American Water Works, one of the largest water and wastewater utility providers in the United States, announced a cybersecurity breach that prompted the company to pause billing services for its 14 million customers across 14 states. The Camden, New Jersey-based utility became aware of the unauthorized activity on Thursday and took immediate action by shutting down certain systems to prevent further damage.
While the company has assured the public that its facilities and operations were not significantly impacted, it remains cautious about predicting the full extent of the breach. In a regulatory filing, American Water Works stated that protective measures were put in place, including deactivating systems, as investigations into the incident continue.
“In an effort to protect our customers’ data and to prevent any further harm to our environment, we disconnected or deactivated certain systems. There will be no late charges for customers while these systems are unavailable,” an American Water spokesperson said. The company has also notified law enforcement and is working closely with them as it works around the clock to uncover the nature and scope of the attack.
The breach forced the company’s customer portal, MyWater, to remain offline as of Tuesday afternoon, disrupting service operations for the utility giant. The incident sent ripples through the stock market, with shares of American Water Works dropping nearly 4% on Monday. They recovered slightly on Tuesday, but the cybersecurity scare still left investors on edge, a reminder of how fragile critical infrastructure can be in the digital age.
This attack on a water supplier highlights the growing concern among U.S. officials over the security of the nation’s critical infrastructure.
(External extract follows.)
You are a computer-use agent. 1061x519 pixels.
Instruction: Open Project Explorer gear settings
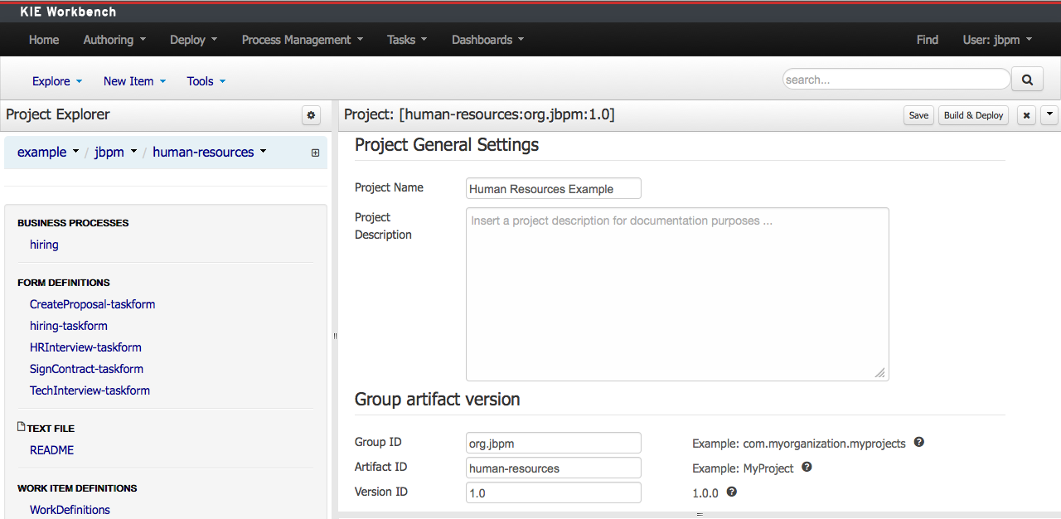pos(311,115)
As recently reported by The Wall Street Journal, intelligence services have tied a cyberattack targeting U.S. broadband providers to Chinese government operations, raising alarm over foreign threats targeting essential services like water-treatment facilities.
“Attacks on critical infrastructure, such as water and wastewater treatment facilities, are increasing,” says Nick Creath, Senior Global Product Manager for Cybersecurity Services at Rockwell Automation. “Water is a critical resource and can be at risk of breaches causing crippling disruptions, panic, widespread illness, or other impacts.”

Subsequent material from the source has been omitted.